Hey, I'm working on a grand strategy game as well based on a fictional setting, would love to chat and compare notes if you're open to it, my email is in my profile
I mean, I don't disagree with you in this case, but if not this, then to a degree, what is IP for?
This just happens to be a positive example, IP still exists to restrict certain kinds of competition
I mean you can't get a clearer case of copycatting than this, as much as I'm a fan of pirate servers, assuming that they don't stifle the original game and considering calling Blizzard an 800 pound gorilla is quite an understatement in this case, I doubt this could
A fan project still encroaches and Blizzard as many have pointed out is well within their rights to do this
In case I wasn't clear enough, I'm not a fan of this move, I don't think it's a good thing they're doing, however I can't deny they can choose to do it
If we want their behaviour to be constrained, then we've got to either convince them otherwise, regulate away their ability to do this or weaken copyright to prevent this
> A fan project still encroaches and Blizzard as many have pointed out is well within their rights to do this
Sure, but I'm sure that IP laws don't demand you send CnD any fan project[1]. In the past, they were way more lenient. I guess they got scarred by their DotA experience. And honestly DotA mismanagement was their own fault.
Stuff like that has a hugely detrimental effect; see Games Workshop and Warhammer 40k fan projects.
[1] As far as I know the law doesn't prohibit to giving the server a license to run as a non-profit or giving them a cheap, short term license.
IANAL but from what I understand, failure to enforce your IP in situations like this is often legally interpreted as a forfeit of your IP, and creates much more friction if you ever need to enforce it down the line
Sure, but giving them a generous IP license isn't considered a forfeit of your IP.

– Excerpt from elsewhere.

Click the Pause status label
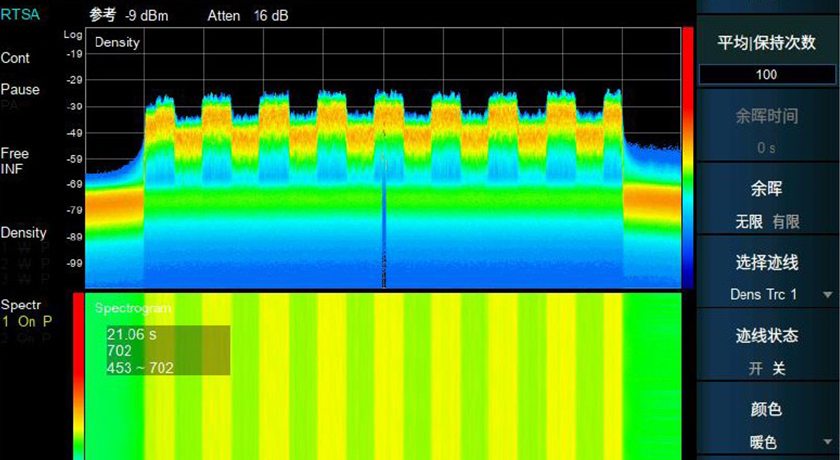840x460 pixels. pos(20,90)
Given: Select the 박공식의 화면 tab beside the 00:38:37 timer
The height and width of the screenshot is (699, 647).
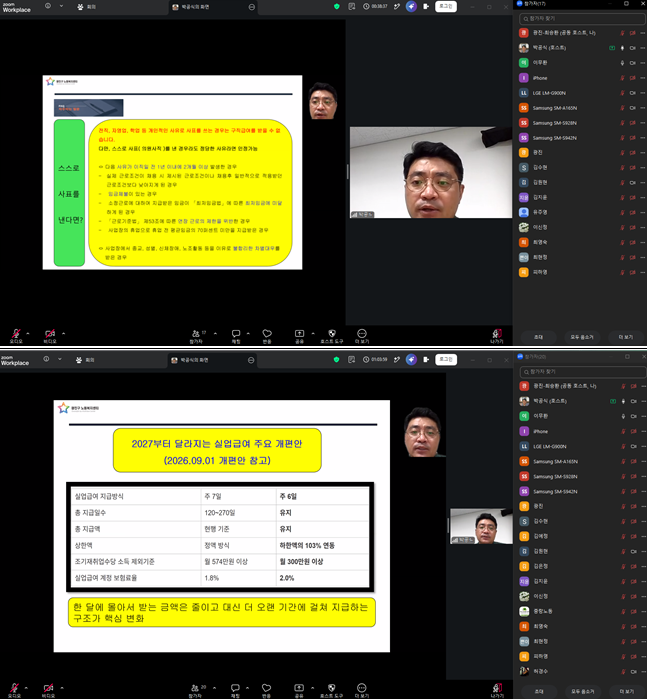Looking at the screenshot, I should point(191,7).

Blizzard actually went a step beyond and asked for your forfeit of any IP that you make with their tools. Not that any of those tools was used for Turtle WoW.
Sounds like they’re talented game designers and they sunk their whole project because they stole art and assets. Sounds like they could have made a cool, new game with their own assets and been successful if it stands so well on its own merits.
It's substantially different from a pirate server.
> Sounds like they’re talented game designers and they sunk their whole project because they stole art and assets.
At the end of the day, they are in essence WoW modders. Plus, a new game with own assets and engine is a different beast compared to modding an existing engine.
Turtle WoW built off a 20 year old client with their own original content. After how many decades do you think it is acceptable for people to be allowed to mod and sell their own version of it? 75 years like with Disney? Would you feel that society would be worse off if people were allowed to sell modded N64 games?
Totally agree with this. Blizzard nowadays is a giant, but nobody would have blamed them if they remained a small studio, trying to protect what they've worked hard for to create. Just because they have a lot of money now, doesn't legally change a thing. It sucks because Blizzard has become a shitty company, and I'd like these types of devs from Turtle WoW to be able to continue their work, but you have to draw the line somewhere.
I could be wrong and being a bit naive, but what prevents them from creating an original game now?
The team have proven credentials at this point surely?
Not to mention at least some of their players must actually like what they do vs wow, unless I'm mistaken about that part and it's still mostly nostalgia
Having the prebuilt client and art assets you hack and change on saves you million of up front cost.
The foldingideas videos about decentraland talks about this. "Dead" mmorpgs work on a small skeleton crew despite the original game having taken 100s of people years to make. Looking it up the turtle wow server was like 5-10k concurrent players? A lot for sure but bordering on that category.
It takes a lot of work to manage that but nothing compared to making an original IP from scratch.
I wouldn't be surprised if this is not the last we hear from them. The server itself is not based on proprietary Blizzard code so they could keep using it and they already started developing their UE5 client. Maybe they will go the full way, create their own art assets and relaunch as TurtleMMO in the future.
There is no shortage of game dev talent or adjacent creatives. It’s doubtful they will go on to find roles in the industry given the current climate and they presumably don’t have the capital to gamble on multiple years of game dev for potentially no return.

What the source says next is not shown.